By Siddharth Cavale
NEW YORK (Reuters) – The U.S. Federal Trade Commission urged a federal judge in New York in a lawsuit on Monday to block the $8.5 billion merger of Tapestry (NYSE:) with rival handbag maker Capri Holdings ( NYSE:), arguing that this is the fierce competition in the market for ‘accessible luxury’.
The FTC said the merger announced in August 2023 would eliminate competition between Tapestry’s companies. Coach and Capri’s Kate Spade and Michael Kors brands, which has resulted in better prices, discounts and promotions for consumers and wages and benefits for employees.
The deal would also give Tapestry a dominant share of the “accessible luxury” handbag market, controlling more than 50% of it once the deal closes, the FTC said. The regulator defined the “accessible luxury” market as handbags selling for between $100 and less than $1,000, which makes up most of Coach and Kors’ lines.
During the first day of the trial, which was attended by Henry Liu, director of the FTC’s Bureau of Competition, the antitrust regulator tried to use the companies’ own internal emails against them, while the defense tried to poke holes in the way she defined the rules. “accessible luxury” market.
Tapestry attorney Lawrence Buterman countered that the FTC’s view does not reflect the “commercial reality” of the handbag market, where customers are inundated with choices in that price range.
“The commercial reality is that customers have a Gucci bag next to a Kors bag next to a Calvin Klein bag,” he said.
The FTC’s market definitions are also critical in its case to block the takeover of Albertsons (NYSE:) by supermarket chain Kroger (NYSE:), which is currently on trial in Portland, Oregon.
MONITOR ‘EVERY MOVEMENT’
In her opening statement, FTC chief counsel Nicole Lindquist told U.S. District Judge Jennifer Rochon that the burden of a Tapestry-Capri merger would be borne by “America’s working and middle-class women” by increasing competition and innovation. reduce and increase prices.
The FTC presented emails showing how Capri’s CEO John Idol and his team closely monitored Coach’s prices to stay competitive.
“Look at these prices!” Idol wrote in one of the emails after visiting Coach’s outlet website. Idol urged his deputies to come up with better designs and solutions to compete against Coach. In another email from the FTC, Idol asks to speak to a deputy about the design of a Coach handbag.
“They monitor and respond to each other’s every move,” said Lindquist, the FTC attorney.
Capri’s lawyer said Michael Kors has lost relevance since 2016 and increasing competition has driven the average price of a Kors handbag down to $92, below the FTC’s threshold for accessible luxury.

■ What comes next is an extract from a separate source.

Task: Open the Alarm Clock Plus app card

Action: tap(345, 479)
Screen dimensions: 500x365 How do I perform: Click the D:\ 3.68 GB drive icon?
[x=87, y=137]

Philippa Newman, president of accessories and footwear for Michael Kors, also testified Monday that this loss of relevance has caused it to lose retail customers like Nordstrom (NYSE:) and discontinue product lines.
She explained that one of the reasons for discontinuing the Parker handbag line was that, despite the high quality, comparable to a “Rolls Royce (LON:)” handbags, (the Kors customer) “only wants to pay for a Fiat .”

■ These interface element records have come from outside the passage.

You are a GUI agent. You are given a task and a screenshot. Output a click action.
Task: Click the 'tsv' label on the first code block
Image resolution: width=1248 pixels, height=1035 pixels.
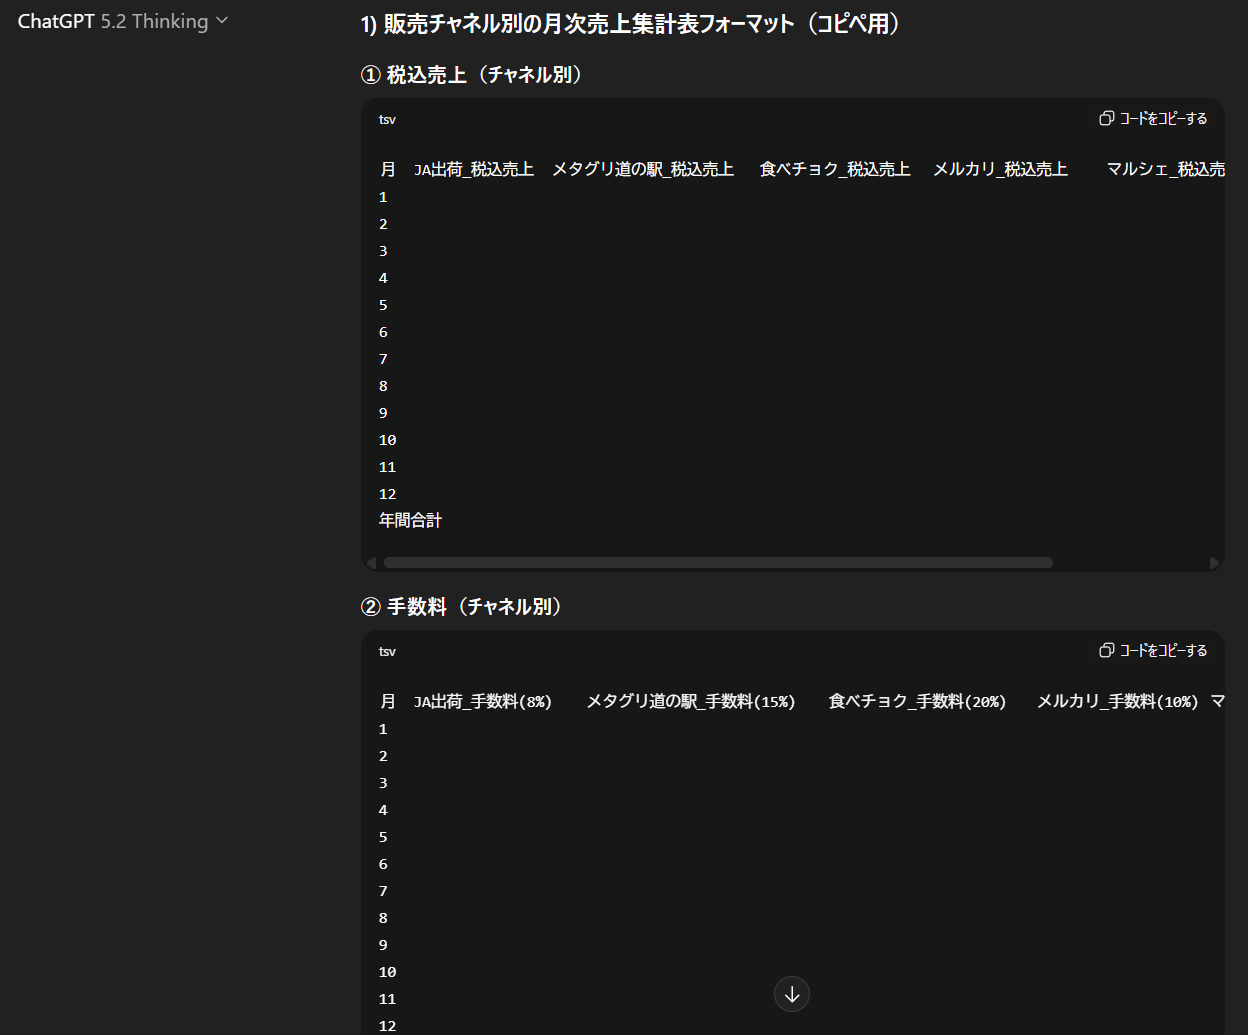pos(387,119)
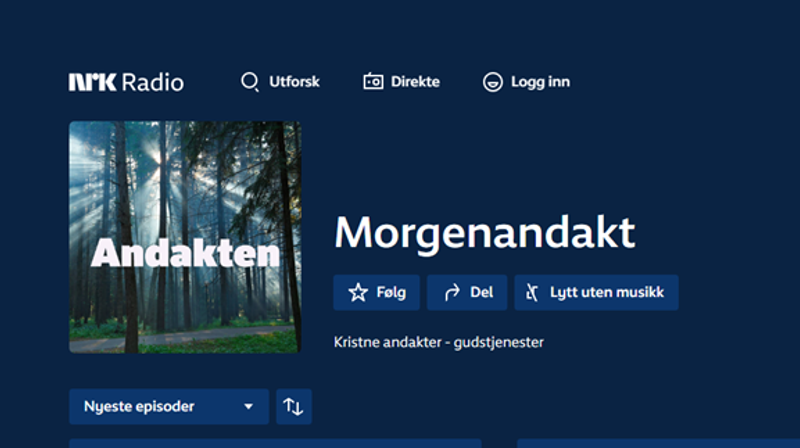
Task: Click the Morgenandakt title heading
Action: pyautogui.click(x=484, y=233)
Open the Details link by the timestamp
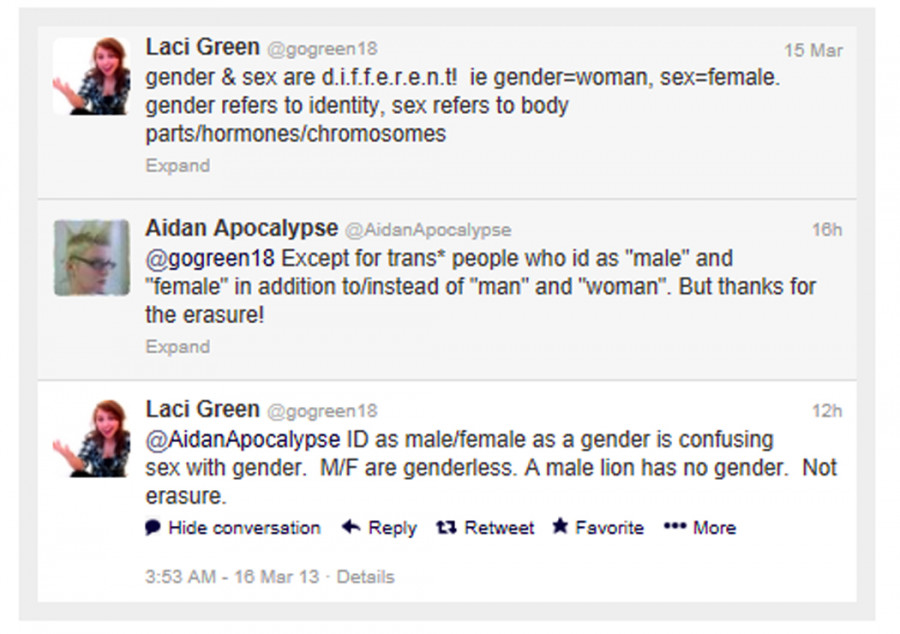Screen dimensions: 900x634 click(x=365, y=577)
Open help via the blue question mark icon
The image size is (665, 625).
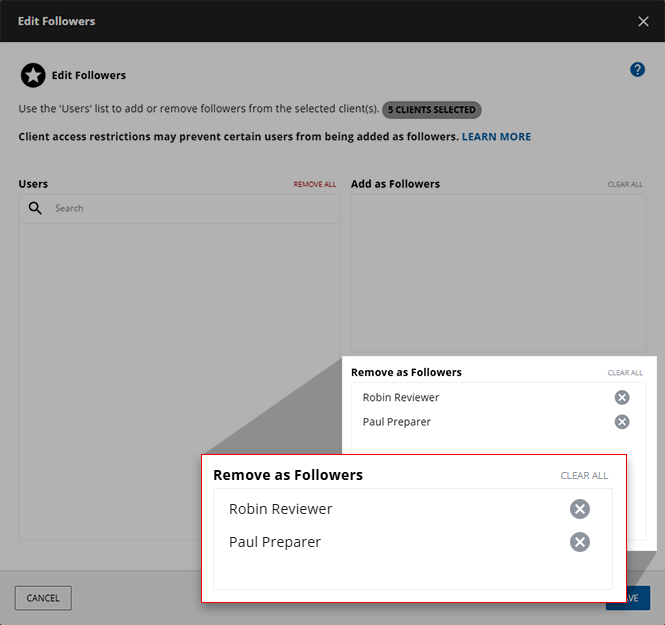pyautogui.click(x=637, y=70)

The case marks a busy September for the FTC, which also challenges the way Alphabet (NASDAQ:) generates revenue from advertising through a system that prosecutors say hurts news publishers.
Monday’s trial is expected to last a week and a half, with testimony from Tapestry CEO Joanne Crevoiserat and designer Michael Kors in the coming days.
The process follows the merger’s approval by antitrust regulators in Japan and the European Union earlier this year.